Collected data entries

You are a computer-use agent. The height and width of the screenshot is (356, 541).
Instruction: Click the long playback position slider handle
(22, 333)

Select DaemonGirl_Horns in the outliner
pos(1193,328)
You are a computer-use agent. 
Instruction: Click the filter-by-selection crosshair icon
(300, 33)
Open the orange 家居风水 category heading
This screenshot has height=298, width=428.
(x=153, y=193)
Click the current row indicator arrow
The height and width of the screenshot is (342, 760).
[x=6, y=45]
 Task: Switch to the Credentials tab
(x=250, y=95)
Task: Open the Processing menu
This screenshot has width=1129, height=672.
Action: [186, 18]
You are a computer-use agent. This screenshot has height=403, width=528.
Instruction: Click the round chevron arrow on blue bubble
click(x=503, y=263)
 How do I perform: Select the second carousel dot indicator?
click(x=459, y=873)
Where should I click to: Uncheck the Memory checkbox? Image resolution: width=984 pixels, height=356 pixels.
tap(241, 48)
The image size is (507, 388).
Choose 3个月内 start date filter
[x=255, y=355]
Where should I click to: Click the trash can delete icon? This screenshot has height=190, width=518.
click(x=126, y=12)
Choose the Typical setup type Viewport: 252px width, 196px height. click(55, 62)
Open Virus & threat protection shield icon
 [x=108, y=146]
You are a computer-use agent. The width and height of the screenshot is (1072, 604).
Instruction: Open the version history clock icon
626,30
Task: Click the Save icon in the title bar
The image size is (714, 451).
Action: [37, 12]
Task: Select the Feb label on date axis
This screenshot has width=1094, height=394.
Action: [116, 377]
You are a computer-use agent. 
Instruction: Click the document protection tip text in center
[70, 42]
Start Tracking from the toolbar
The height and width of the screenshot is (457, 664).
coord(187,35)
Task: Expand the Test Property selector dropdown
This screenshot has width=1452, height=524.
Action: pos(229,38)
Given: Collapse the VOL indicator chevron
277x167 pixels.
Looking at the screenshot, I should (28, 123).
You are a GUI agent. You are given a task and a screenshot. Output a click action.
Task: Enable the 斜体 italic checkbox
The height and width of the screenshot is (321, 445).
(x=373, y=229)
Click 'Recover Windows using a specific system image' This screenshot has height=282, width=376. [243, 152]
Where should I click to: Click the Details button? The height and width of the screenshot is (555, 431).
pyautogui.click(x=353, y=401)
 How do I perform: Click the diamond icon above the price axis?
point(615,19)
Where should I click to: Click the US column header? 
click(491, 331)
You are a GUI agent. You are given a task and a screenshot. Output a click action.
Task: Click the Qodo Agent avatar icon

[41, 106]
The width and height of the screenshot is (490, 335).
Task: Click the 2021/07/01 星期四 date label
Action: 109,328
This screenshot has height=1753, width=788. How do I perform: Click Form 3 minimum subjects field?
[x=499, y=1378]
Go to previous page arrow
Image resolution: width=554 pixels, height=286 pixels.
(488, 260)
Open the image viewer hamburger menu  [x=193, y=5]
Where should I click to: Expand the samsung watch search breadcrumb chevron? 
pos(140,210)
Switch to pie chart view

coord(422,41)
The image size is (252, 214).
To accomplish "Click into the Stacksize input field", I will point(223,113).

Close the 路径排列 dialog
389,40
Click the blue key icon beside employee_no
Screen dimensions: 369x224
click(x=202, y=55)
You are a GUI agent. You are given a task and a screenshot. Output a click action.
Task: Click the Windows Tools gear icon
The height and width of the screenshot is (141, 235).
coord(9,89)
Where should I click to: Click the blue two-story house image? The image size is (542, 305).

EXERCISE BRIEF ▸ Without altering anything, print all of the data again.

COMPLETED TASK ▸
You are a computer-use agent. The height and width of the screenshot is (356, 541).
Instruction: Click the long playback position slider handle
(22, 333)

Select DaemonGirl_Horns in the outliner
pos(1193,328)
You are a computer-use agent. 
Instruction: Click the filter-by-selection crosshair icon
(300, 33)
Open the orange 家居风水 category heading
This screenshot has height=298, width=428.
(x=153, y=193)
Click the current row indicator arrow
The height and width of the screenshot is (342, 760).
[x=6, y=45]
 Task: Switch to the Credentials tab
(x=250, y=95)
Task: Open the Processing menu
This screenshot has width=1129, height=672.
Action: [186, 18]
You are a computer-use agent. This screenshot has height=403, width=528.
Instruction: Click the round chevron arrow on blue bubble
click(x=503, y=263)
 How do I perform: Select the second carousel dot indicator?
click(x=459, y=873)
Where should I click to: Uncheck the Memory checkbox? Image resolution: width=984 pixels, height=356 pixels.
tap(241, 48)
The image size is (507, 388).
Choose 3个月内 start date filter
[x=255, y=355]
Where should I click to: Click the trash can delete icon? This screenshot has height=190, width=518.
click(x=126, y=12)
Choose the Typical setup type Viewport: 252px width, 196px height. click(55, 62)
Open Virus & threat protection shield icon
 [x=108, y=146]
You are a computer-use agent. The width and height of the screenshot is (1072, 604).
Instruction: Open the version history clock icon
626,30
Task: Click the Save icon in the title bar
The image size is (714, 451).
Action: [37, 12]
Task: Select the Feb label on date axis
This screenshot has width=1094, height=394.
Action: [116, 377]
You are a computer-use agent. 
Instruction: Click the document protection tip text in center
[70, 42]
Start Tracking from the toolbar
The height and width of the screenshot is (457, 664).
coord(187,35)
Task: Expand the Test Property selector dropdown
This screenshot has width=1452, height=524.
Action: pos(229,38)
Given: Collapse the VOL indicator chevron
277x167 pixels.
Looking at the screenshot, I should (28, 123).
You are a GUI agent. You are given a task and a screenshot. Output a click action.
Task: Enable the 斜体 italic checkbox
The height and width of the screenshot is (321, 445).
(x=373, y=229)
Click 'Recover Windows using a specific system image' This screenshot has height=282, width=376. [243, 152]
Where should I click to: Click the Details button? The height and width of the screenshot is (555, 431).
pyautogui.click(x=353, y=401)
 How do I perform: Click the diamond icon above the price axis?
point(615,19)
Where should I click to: Click the US column header? 
click(491, 331)
You are a GUI agent. You are given a task and a screenshot. Output a click action.
Task: Click the Qodo Agent avatar icon

[41, 106]
The width and height of the screenshot is (490, 335).
Task: Click the 2021/07/01 星期四 date label
Action: 109,328
This screenshot has height=1753, width=788. How do I perform: Click Form 3 minimum subjects field?
[x=499, y=1378]
Go to previous page arrow
Image resolution: width=554 pixels, height=286 pixels.
(488, 260)
Open the image viewer hamburger menu  [x=193, y=5]
Where should I click to: Expand the samsung watch search breadcrumb chevron? 
pos(140,210)
Switch to pie chart view

coord(422,41)
The image size is (252, 214).
To accomplish "Click into the Stacksize input field", I will point(223,113).

Close the 路径排列 dialog
389,40
Click the blue key icon beside employee_no
Screen dimensions: 369x224
click(x=202, y=55)
You are a GUI agent. You are given a task and a screenshot. Output a click action.
Task: Click the Windows Tools gear icon
The height and width of the screenshot is (141, 235).
coord(9,89)
Where should I click to: Click the blue two-story house image? The image size is (542, 305).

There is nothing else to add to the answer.